Weld’s org.jboss.weld.environment.servlet.Listener registered programmatically:

CDI 1.1 introduced the bean discovery mode of annotated used for implicit bean archives (see also Section 14.6, “Packaging and deployment”). This mode may bring additional overhead during container bootstrap. Therefore, Weld Servlet supports the use of Jandex bytecode scanning library to speed up the scanning process. Simply put the jandex.jar on the classpath. If Jandex is not found on the classpath Weld will use the Java Reflection as a fallback.

In general, an implicit bean archive does not have to contain a beans.xml descriptor. However, such a bean archive is not supported by Weld Servlet, i.e. it’s excluded from discovery.

Note

The bean discovery mode of annotated is supported from version 2.2.5.Final. Previous versions processed implicit bean archives in the same way as explicit bean archives.

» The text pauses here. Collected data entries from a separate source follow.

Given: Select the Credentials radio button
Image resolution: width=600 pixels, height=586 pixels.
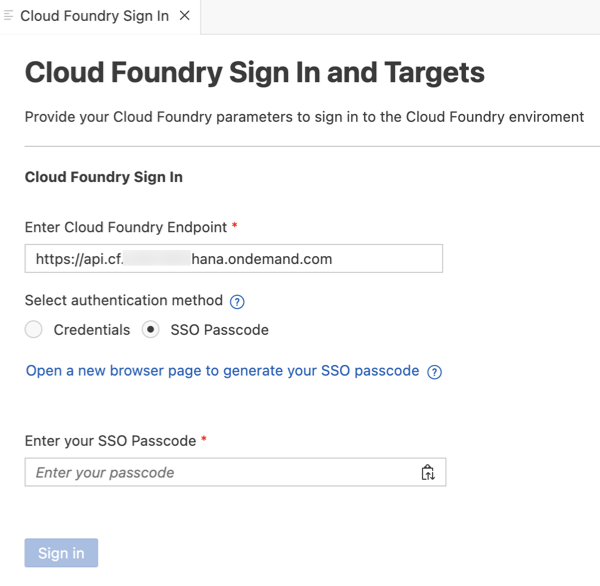Looking at the screenshot, I should 34,330.
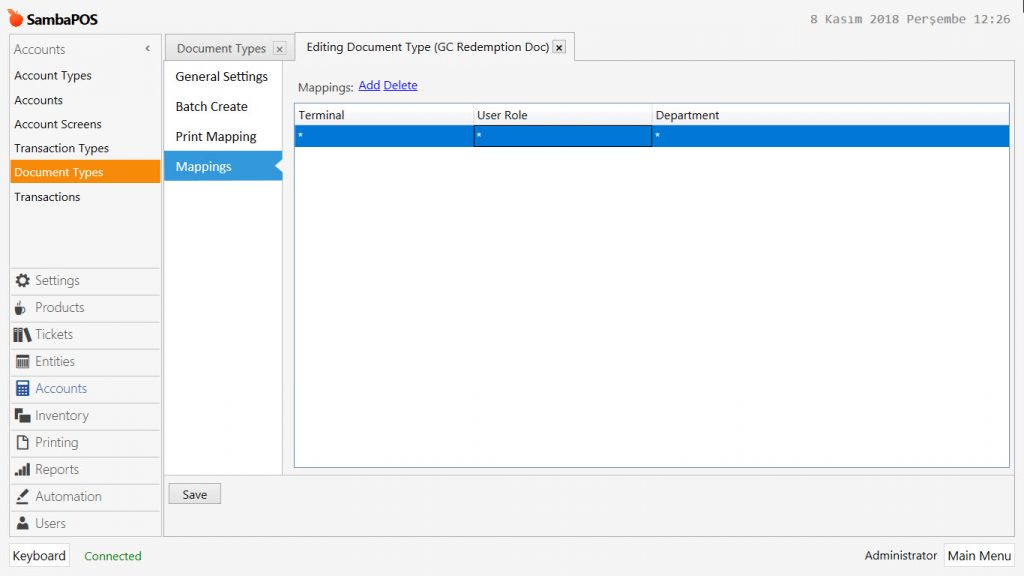
Task: Open the Printing page icon
Action: pyautogui.click(x=22, y=443)

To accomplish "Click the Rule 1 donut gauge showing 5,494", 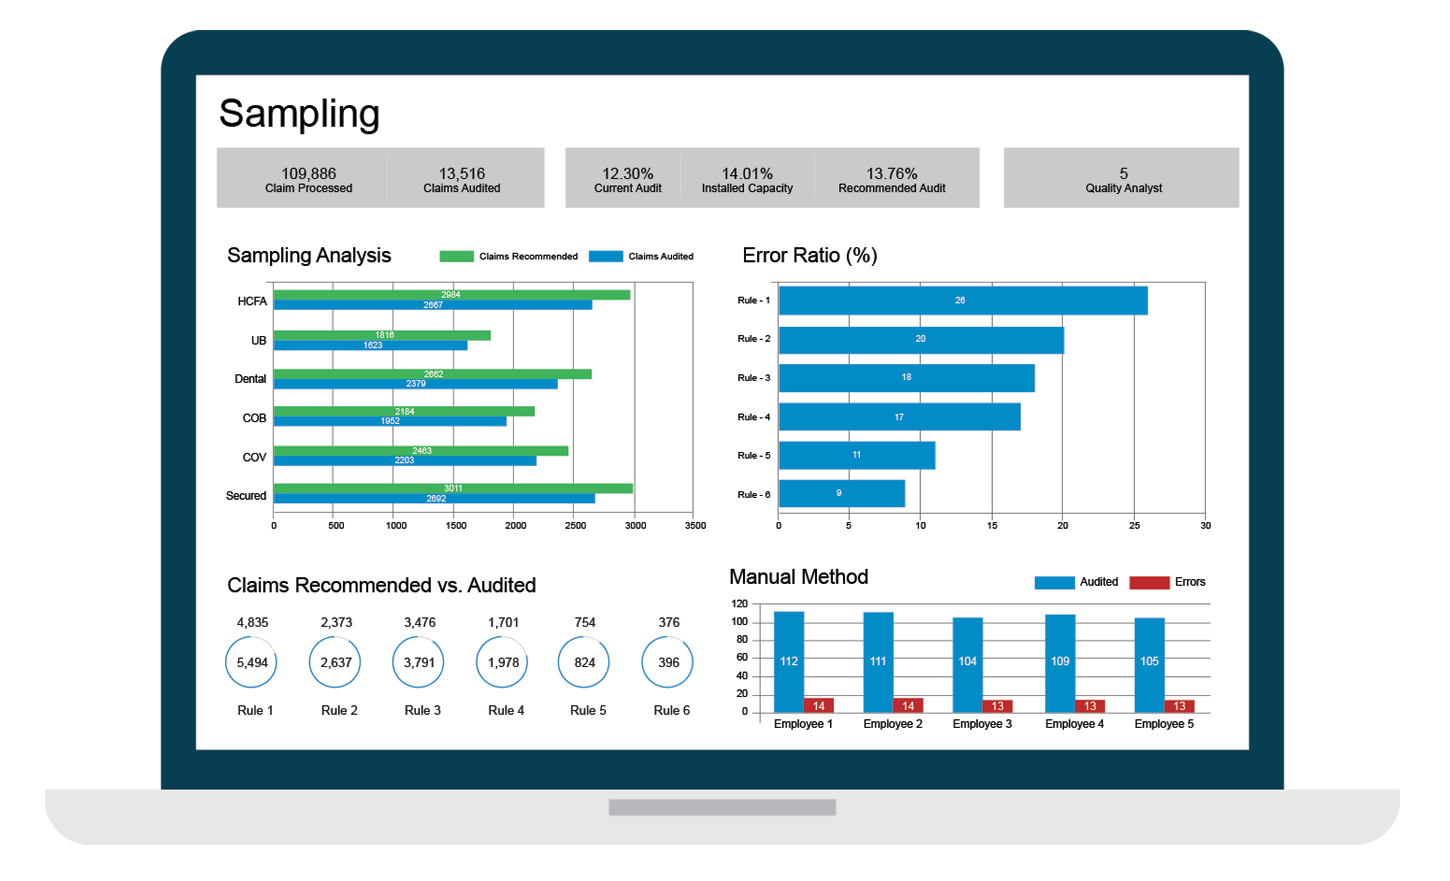I will pyautogui.click(x=251, y=662).
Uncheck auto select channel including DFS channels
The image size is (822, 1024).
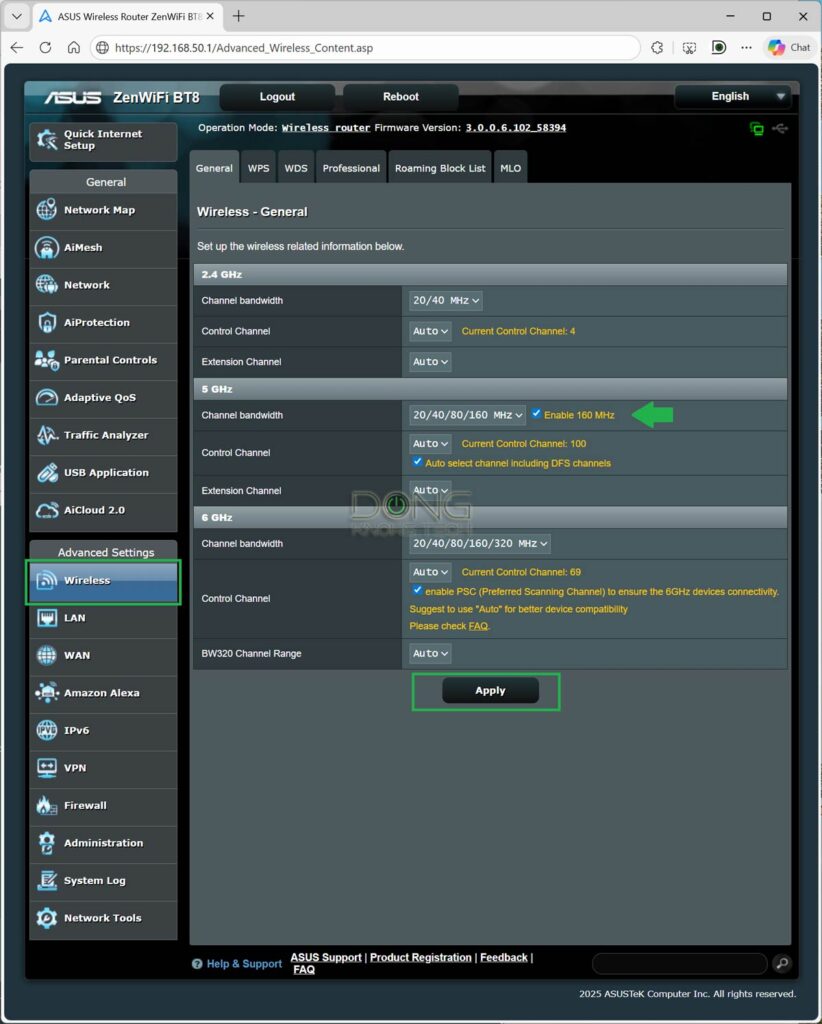click(x=417, y=461)
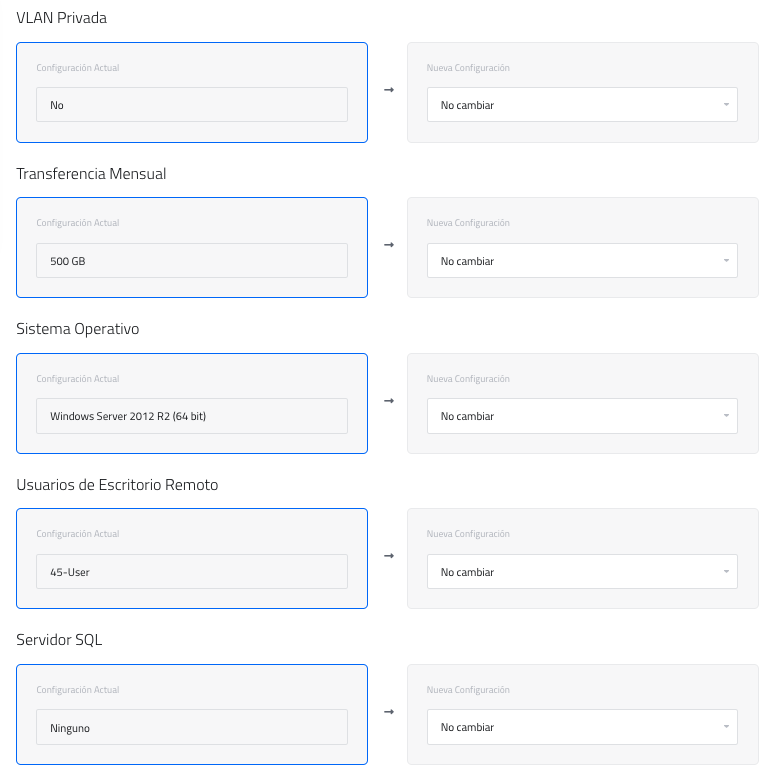Click the Sistema Operativo section heading

78,329
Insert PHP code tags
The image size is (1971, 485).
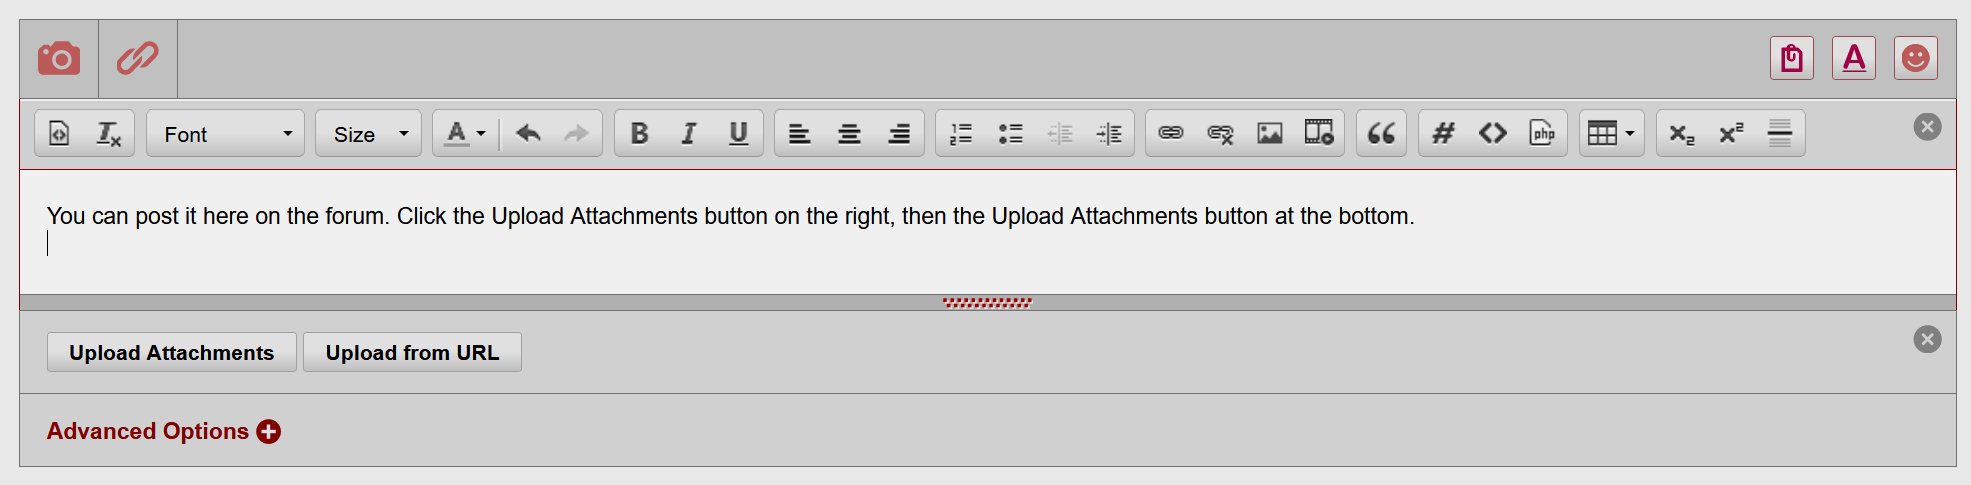pos(1542,133)
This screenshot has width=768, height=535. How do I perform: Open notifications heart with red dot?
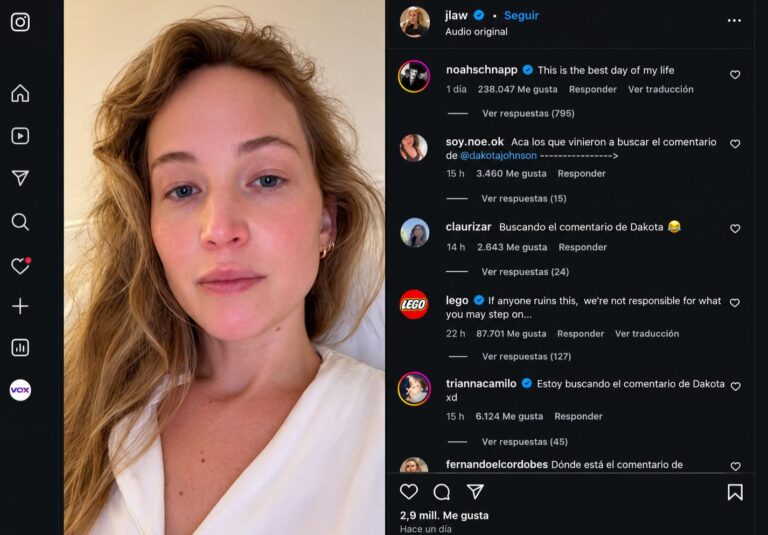coord(21,265)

In addition to improved integration of the Enterprise Java stack, the "Contexts and Dependency Injection for the Java EE platform" specification also defines a state of the art typesafe, stateful dependency injection framework, which can prove useful in a wide range of application types. To help developers take advantage of this, Weld provides a simple means for being executed in the Java Standard Edition (SE) environment independently of any Java EE APIs.

When executing in the SE environment the following features of Weld are available:

EJB beans are not supported.

CDI SE applications can be bootstrapped in the following ways.

For added flexibility, CDI SE also comes with a bootstrap API which can be called from within your application in order to initialize CDI and obtain references to your application’s beans and events. The API consists of two classes: Weld and WeldContainer.

/** A builder used to bootsrap a Weld SE container. */

public class Weld extends SeContainerInitializer implements ContainerInstanceFactory
{
   /** Boots Weld and creates and returns a WeldContainer instance, through which
    * beans and events can be accesed. */
   public WeldContainer initialize() {...}
   /** Convenience method for shutting down all the containers initialized by a specific builder instance. */
   public void shutdown() {...}
}
/** Represents a Weld SE container. */

public class WeldContainer extends AbstractCDI<Object> implements AutoCloseable, ContainerInstance, SeContainer
{
   /** Provides access to all events within the application. */
   public Event<Object> event() {...}
   /** Provides direct access to the BeanManager. */
   public BeanManager getBeanManager() {...}
   /** Returns the identifier of the container */
   String getId() {...}
   /** Shuts down the container. */
   public void shutdown() {...}
   /** Returns the running container with the specified identifier or null if no such container exists */
   public static WeldContainer instance(String id) {...}
}

Here’s an example application main method which uses this API to bootsrap a Wedl SE container and call a business method of a bean MyApplicationBean.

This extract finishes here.